* **DATA**:

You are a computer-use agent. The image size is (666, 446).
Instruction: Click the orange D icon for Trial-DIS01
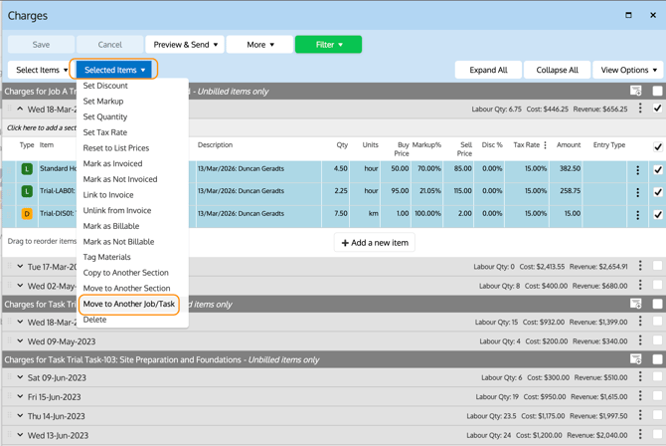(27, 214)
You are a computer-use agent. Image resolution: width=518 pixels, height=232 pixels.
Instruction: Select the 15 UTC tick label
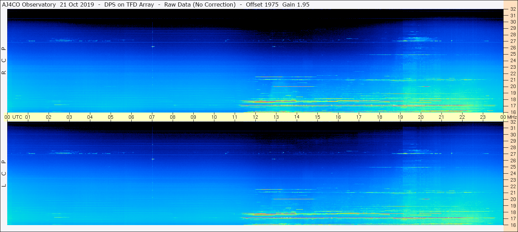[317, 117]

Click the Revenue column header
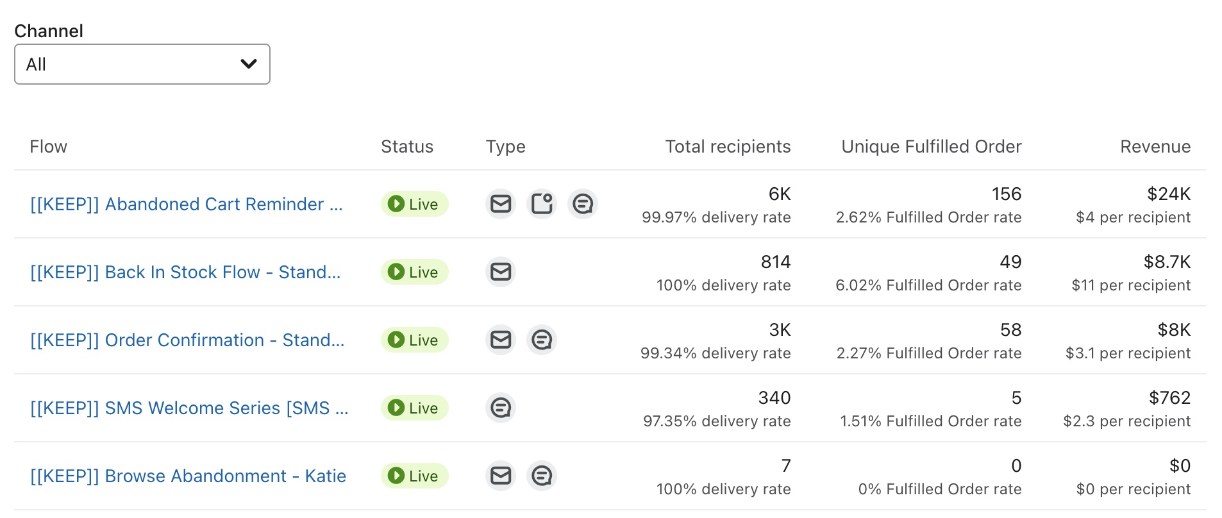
* * *
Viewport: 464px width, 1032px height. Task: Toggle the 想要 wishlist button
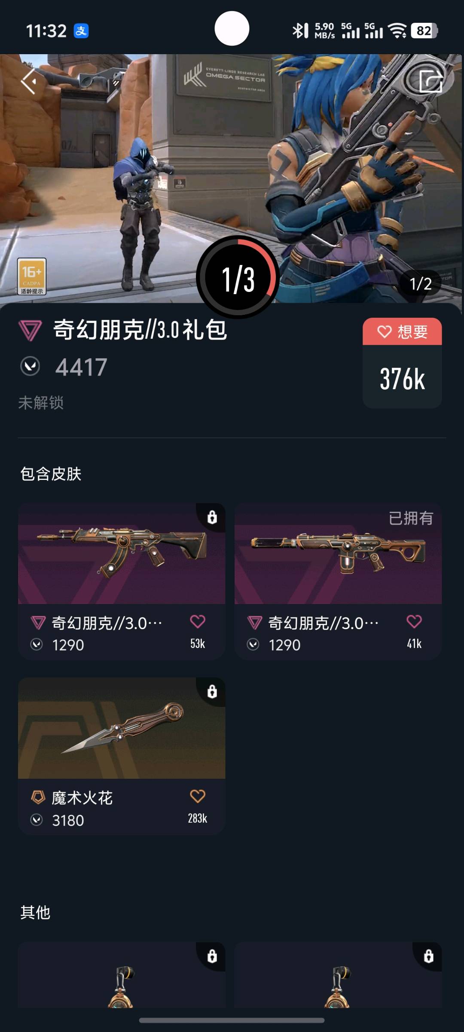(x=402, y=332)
---
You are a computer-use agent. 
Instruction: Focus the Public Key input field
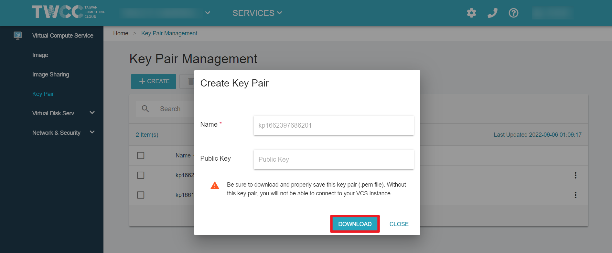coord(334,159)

* **PROBLEM TO SOLVE**: In the data above, take the line with "You are a computer-use agent. The", the line with "Click the Revenue column header", and every line between, and set them down exactly without pictures.

* **WRITTEN RESPONSE**:
You are a computer-use agent. The image size is (666, 446).
Instruction: Click the orange D icon for Trial-DIS01
(27, 214)
You are a computer-use agent. Image resolution: width=518 pixels, height=232 pixels.
Instruction: Select the 15 UTC tick label
[317, 117]

Click the Revenue column header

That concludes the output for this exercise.